The new study by Mehr and colleagues might also help to challenge cultural bias and prejudice—it has long been apparent to any observant musicologist that, say, Indian classical music and gamelan are every bit as sophisticated and complex as western art music. This leveling of judgment—of social function at least, if not “quality”—needs to happen within western music too. If we see that the dance imperative of techno is no less a part of music’s universal heritage than Giselle, or that the theatrics of Whitney Houston might serve a similar role to that in Senegalese griot tradition as a socially sanctioned delegation of emotion, or even that Slade’s tired Christmas anthem has a ritualistic purpose after all, we can admit that it might be not just permissible but important to include them in the discussion. (No one says we have to like them.)
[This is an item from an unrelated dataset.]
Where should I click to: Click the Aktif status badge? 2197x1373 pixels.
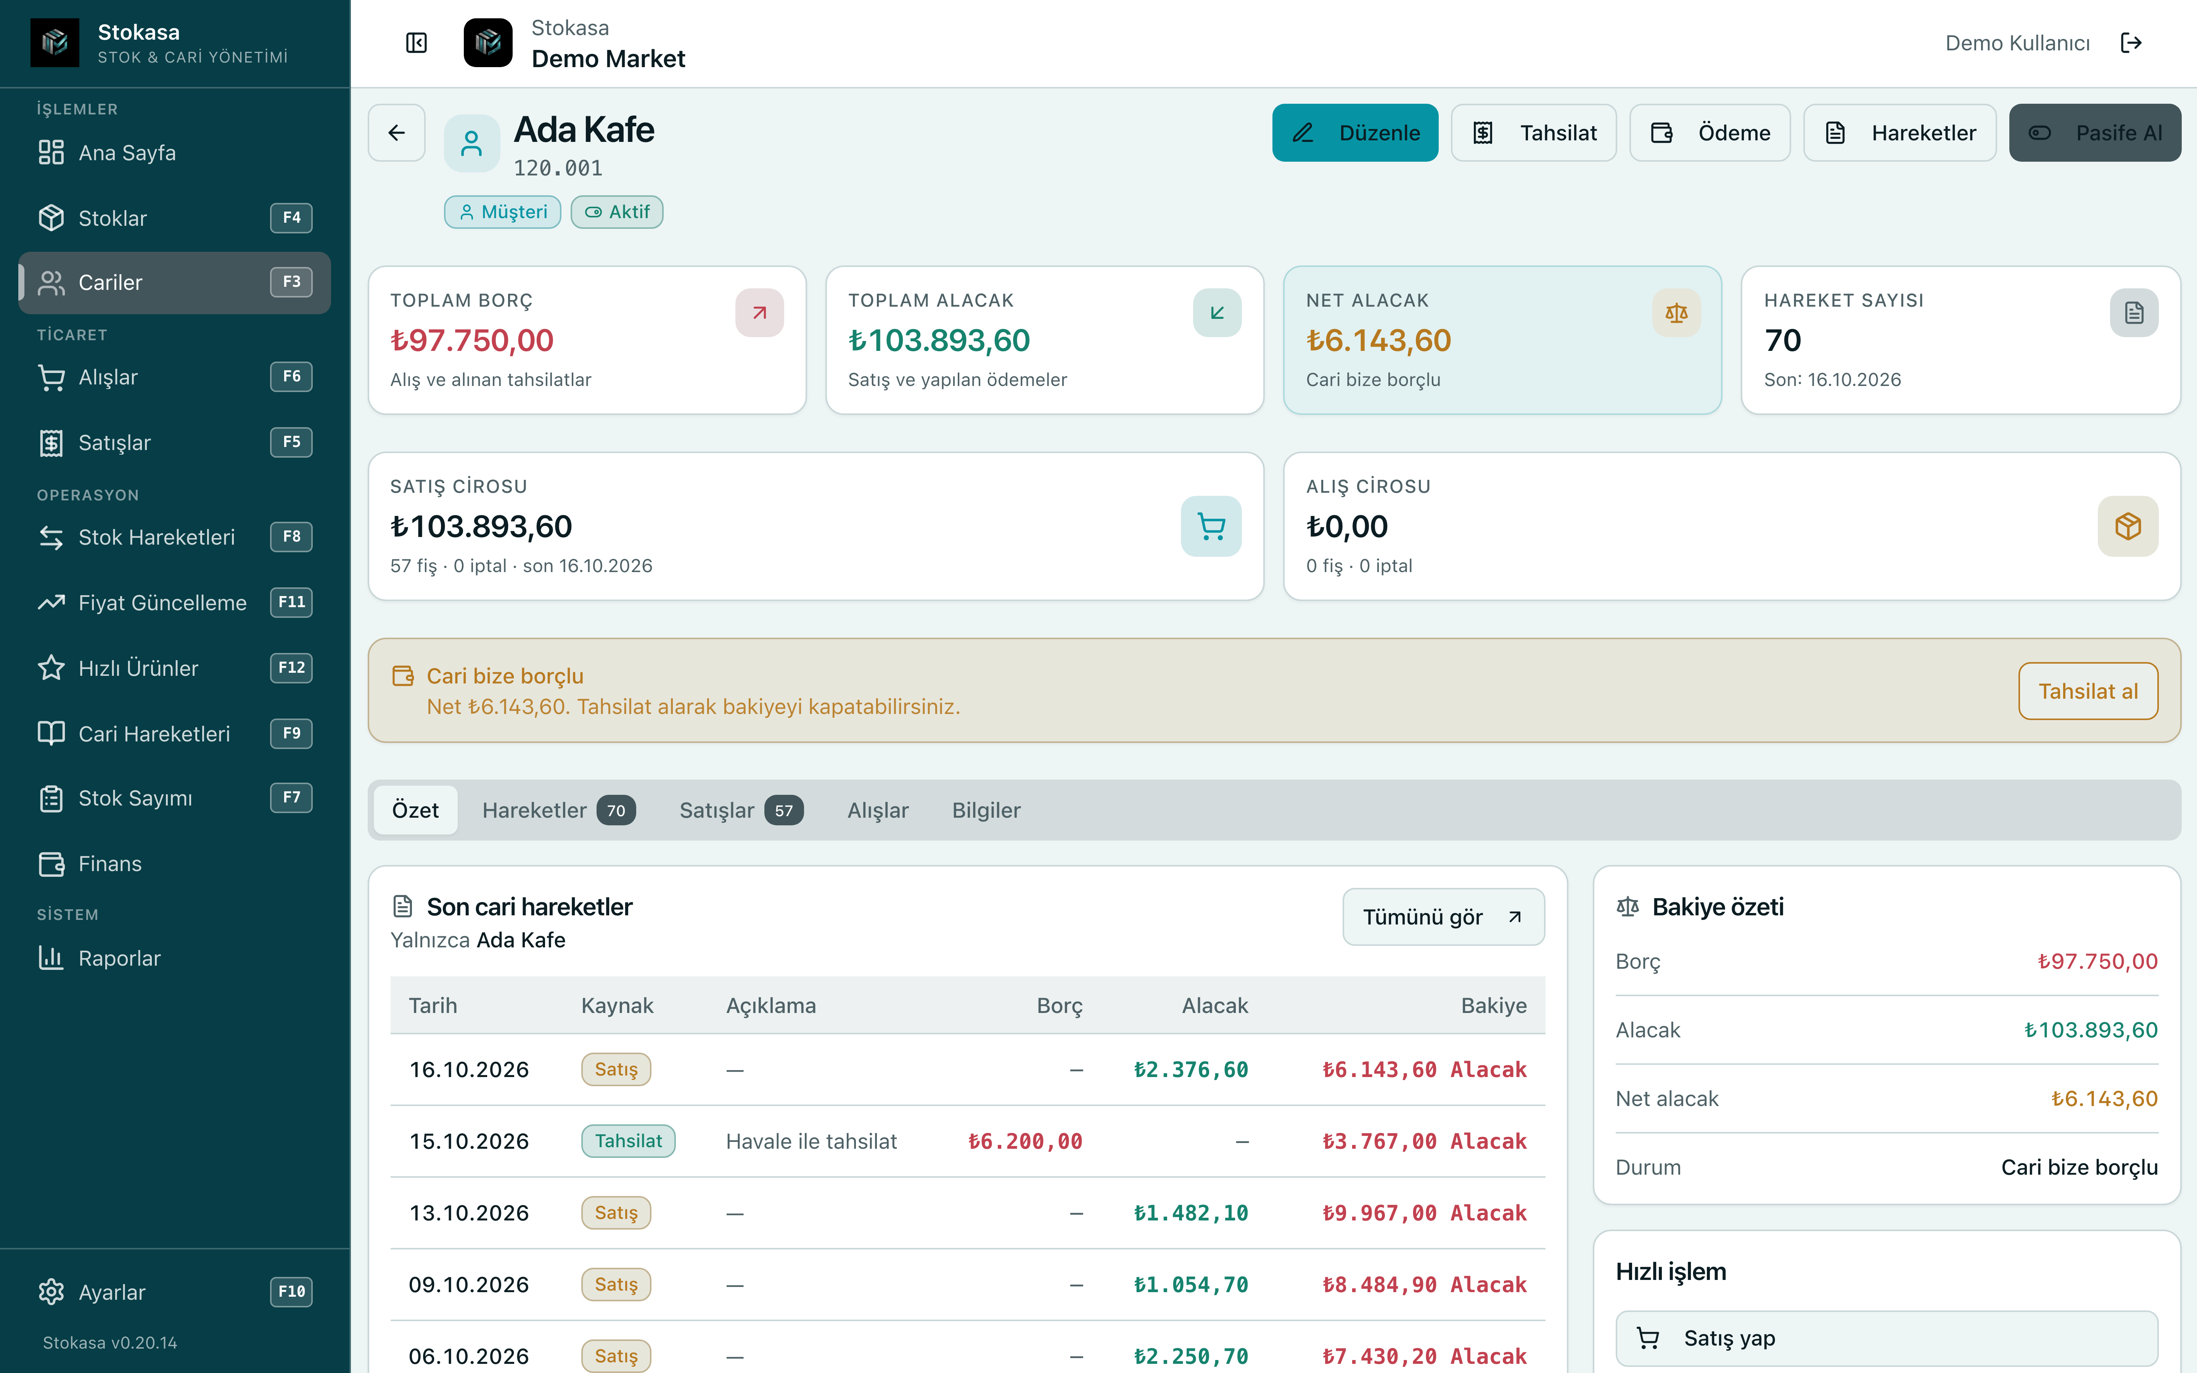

In that way, this impressive cross-cultural comparative study continues the journey of anthropology since its emergence as a discipline in the late 19th century. No longer is there an insistence on the otherness (and its implication of inferiority) of non-western cultures. In our spiritual, oral, mythological, supernatural and musical traditions and beliefs, humankind has many streams, all flowing through the same broad channel.